I found the following definition of tolerance; “The ability or willingness to tolerate something (or someone), in particular the existence of opinions or behavior that one does not necessarily agree with.” So, what does it mean to tolerate? Well a definition I found indicates that it is accepting or enduring someone or something one finds unpleasant or dislikes, with patient self-control. I want to focus primarily on what is going on around us today. I find it very disconcerting and disheartening that we, as a people, can no longer “tolerate” someone who looks differently than we do, who thinks differently than we do, who loves differently than we do and/or thinks of “God” differently than we do. As a student of quantum and metaphysics, my readings include books, by Napoleon Hill, Robert Collier, Genevieve Behrend, James Allen, Wallace D. Wattles to name a few. In Wattles book; The Science of Getting Rich, he writes; “There is a thinking Stuff from which all things are made, and which, in its original state, permeates, penetrates, and fills the interspaces of the universe. A thought, in this Substance, produces the thing that is imaged by the thought. Man can form things in his thought, and, by impressing his thought upon Formless Substance, can cause the thing he thinks about to be created.”
In his book; In Tune with the Infinite, Ralph Waldo Trine writes; “The optimist is right. The pessimist is right. The one differs from the other as the light from the dark. Yet both are right. Each is right from his own particular point of view, …” And from the New Testament; “Love thy neighbor, but who is your neighbor. Your neighbor is the one who is sent to you from the Divine. Your neighbor can be one who is a total stranger to you from afar. Your neighbor can be someone living close to you. But what is true is that your neighbor is one of the Light who needs your support as much as you need his.”

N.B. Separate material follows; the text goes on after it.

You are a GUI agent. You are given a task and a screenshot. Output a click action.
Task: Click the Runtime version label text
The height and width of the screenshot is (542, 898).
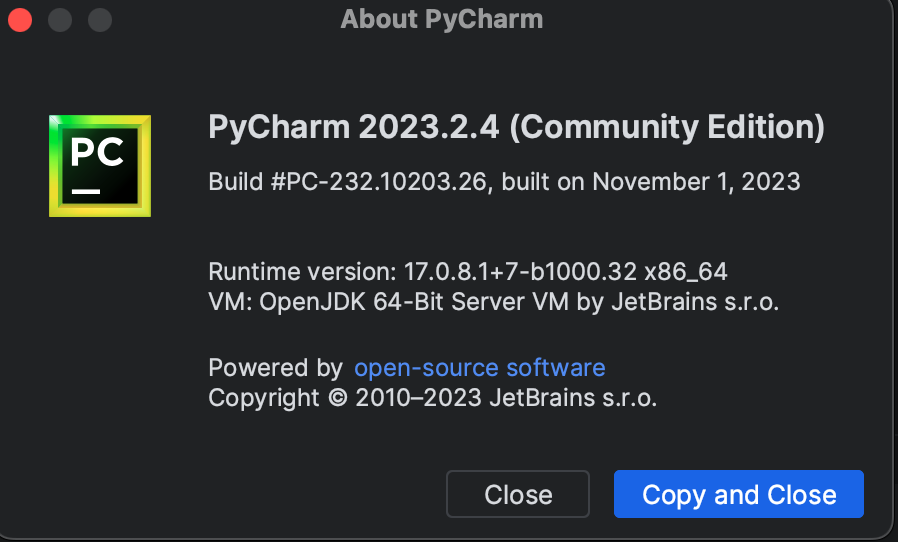(302, 272)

So, what if? What if we were all just a little bit more tolerant? What if we paid more attention to our thoughts of each other? What if we recognize that even though someone thinks differently than we do, they are right, and we are right? What if every time we had a negative thought about someone else, we asked ourselves, What, would Jesus do? What would love, do? This is the way I choose to live my life. I’m far from perfect, but I’d rather be imperfect at loving my fellow man, then perfect at hating him.